What is being asked:
Each line from the one holding "Task: Select Log in in the Cloudflare header" to the last line below must be restated word for word, and no picture may be included.
——————
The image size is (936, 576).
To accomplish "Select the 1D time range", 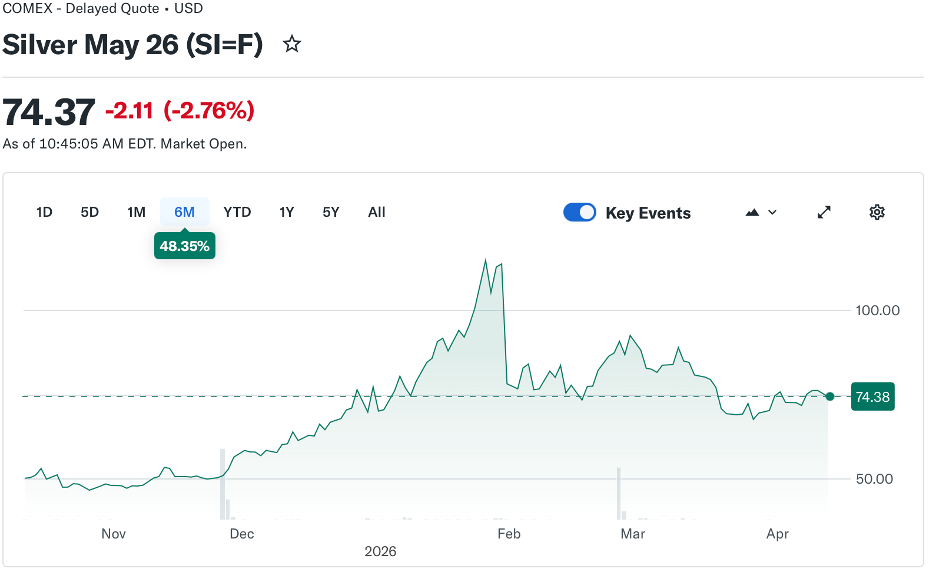I will (x=44, y=212).
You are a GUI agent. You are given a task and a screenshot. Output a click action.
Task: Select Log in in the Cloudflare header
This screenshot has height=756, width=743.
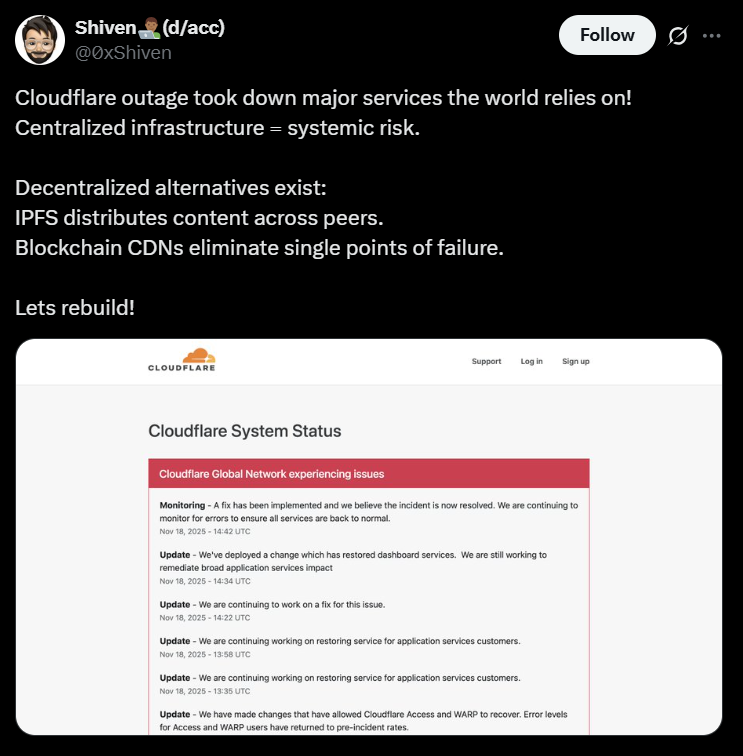(531, 361)
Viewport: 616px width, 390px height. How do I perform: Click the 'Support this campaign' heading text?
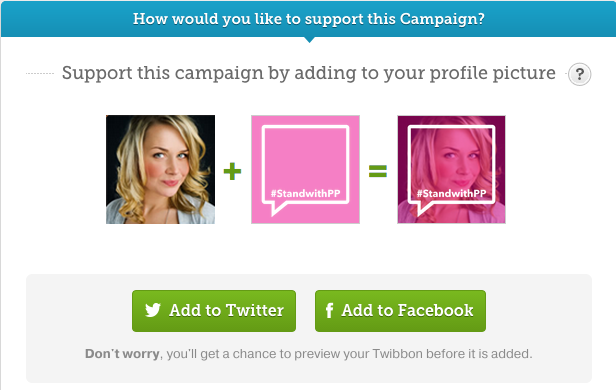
——————
Solution to this problem:
Task: Select Log in in the Cloudflare header
This screenshot has height=756, width=743.
(531, 361)
Viewport: 616px width, 390px height. How do I perform: Click the 'Support this campaign' heading text?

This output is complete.